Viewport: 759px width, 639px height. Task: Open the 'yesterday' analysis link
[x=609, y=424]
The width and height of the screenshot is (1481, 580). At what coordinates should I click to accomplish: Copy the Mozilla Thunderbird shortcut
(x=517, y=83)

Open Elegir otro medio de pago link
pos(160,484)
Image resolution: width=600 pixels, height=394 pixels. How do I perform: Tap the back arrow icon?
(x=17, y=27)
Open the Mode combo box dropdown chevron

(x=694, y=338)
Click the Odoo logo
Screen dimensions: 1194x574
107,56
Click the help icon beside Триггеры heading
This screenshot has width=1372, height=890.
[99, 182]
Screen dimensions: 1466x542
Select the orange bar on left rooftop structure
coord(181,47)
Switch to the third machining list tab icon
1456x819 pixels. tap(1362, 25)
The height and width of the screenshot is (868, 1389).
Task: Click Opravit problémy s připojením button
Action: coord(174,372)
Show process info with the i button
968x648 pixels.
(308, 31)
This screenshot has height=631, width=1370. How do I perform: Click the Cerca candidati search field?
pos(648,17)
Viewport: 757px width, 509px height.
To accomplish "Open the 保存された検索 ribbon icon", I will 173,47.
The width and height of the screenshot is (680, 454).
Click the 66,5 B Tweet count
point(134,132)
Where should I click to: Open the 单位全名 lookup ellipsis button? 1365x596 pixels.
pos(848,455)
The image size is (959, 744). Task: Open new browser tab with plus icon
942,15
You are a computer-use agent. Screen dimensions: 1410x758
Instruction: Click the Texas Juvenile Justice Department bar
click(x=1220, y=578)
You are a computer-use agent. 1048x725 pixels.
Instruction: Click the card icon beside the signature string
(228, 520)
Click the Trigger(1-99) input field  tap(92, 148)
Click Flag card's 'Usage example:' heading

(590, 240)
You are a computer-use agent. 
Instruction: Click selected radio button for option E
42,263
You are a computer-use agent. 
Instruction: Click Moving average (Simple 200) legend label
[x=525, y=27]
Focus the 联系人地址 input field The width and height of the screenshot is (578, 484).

- _Task brief_
The answer must be the lines from the one containing "Click Flag card's 'Usage example:' heading" through the last line of the records, written out exactly; please include nothing more.

- _Response to the exercise_
Click Flag card's 'Usage example:' heading

(590, 240)
You are a computer-use agent. 
Instruction: Click selected radio button for option E
42,263
You are a computer-use agent. 
Instruction: Click Moving average (Simple 200) legend label
[x=525, y=27]
Focus the 联系人地址 input field The width and height of the screenshot is (578, 484).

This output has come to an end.